## TASK REQUIREMENTS:
Reproduce only this range: the line holding "You are a computer-use" through the last line of the data below, both included, exactly, with no pictures.

··· EXTRACTED ENTRIES ···

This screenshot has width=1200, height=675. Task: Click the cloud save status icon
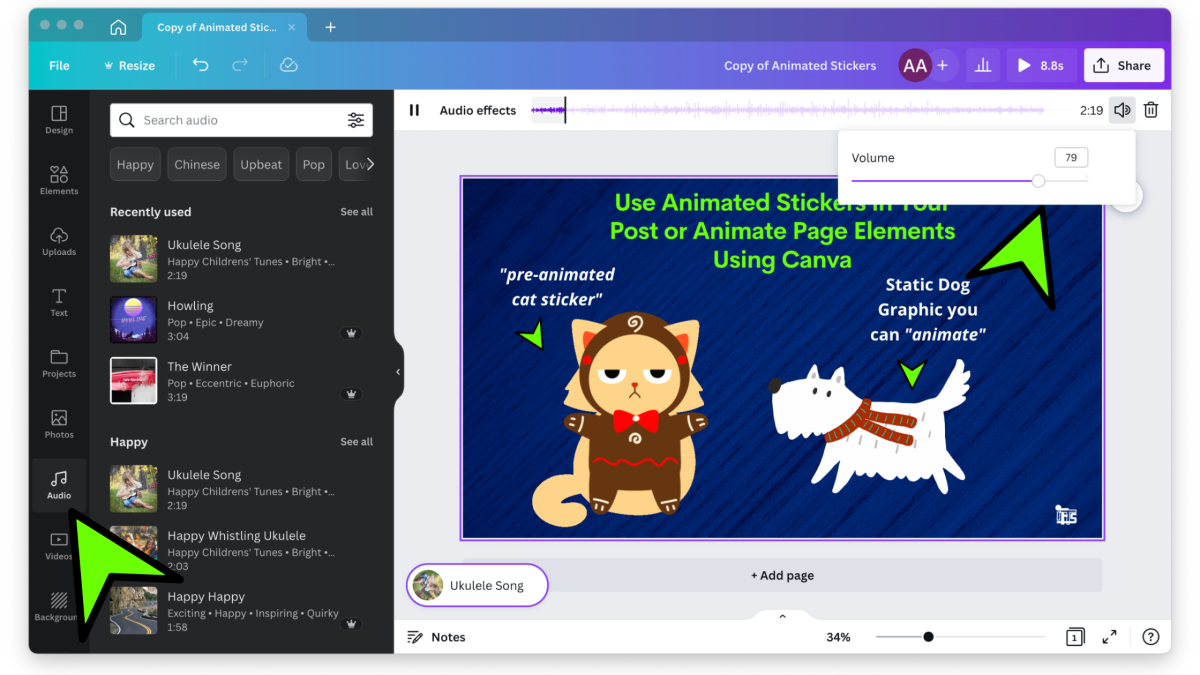pos(288,65)
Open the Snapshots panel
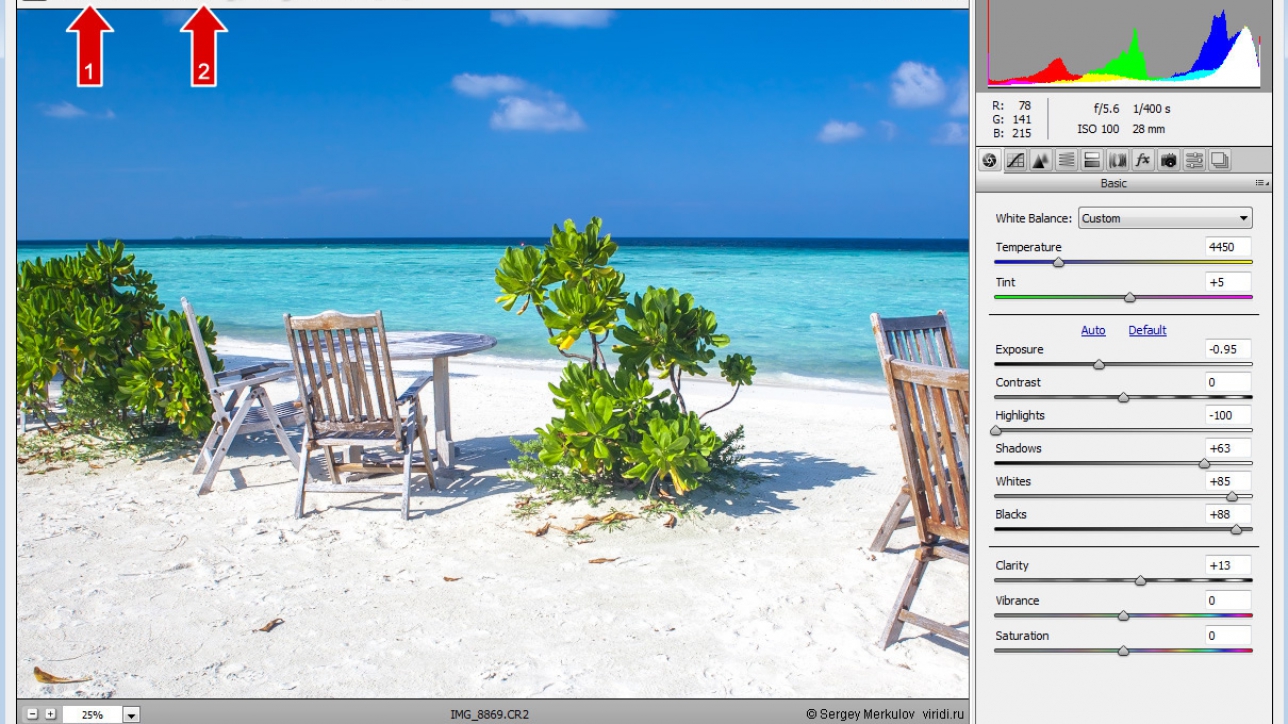Viewport: 1288px width, 724px height. coord(1219,160)
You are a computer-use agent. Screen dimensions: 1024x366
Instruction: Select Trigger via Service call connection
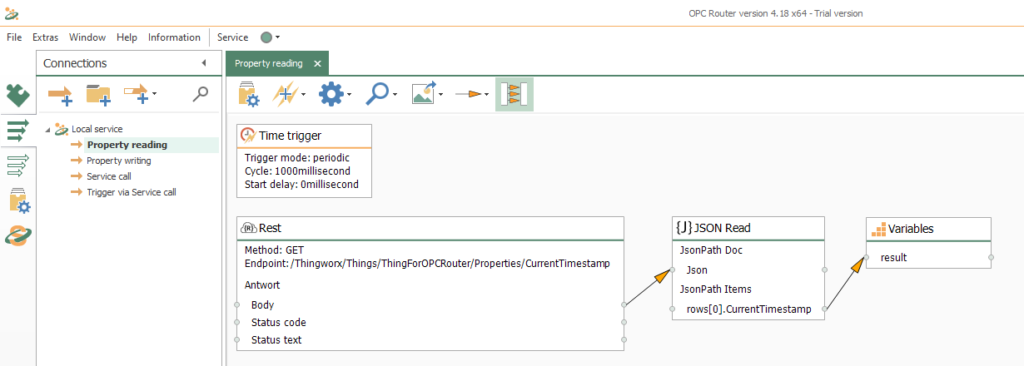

···

## PROBLEM SOLUTION:
You are a computer-use agent. Screen dimensions: 1024x366
Instruction: Select Trigger via Service call connection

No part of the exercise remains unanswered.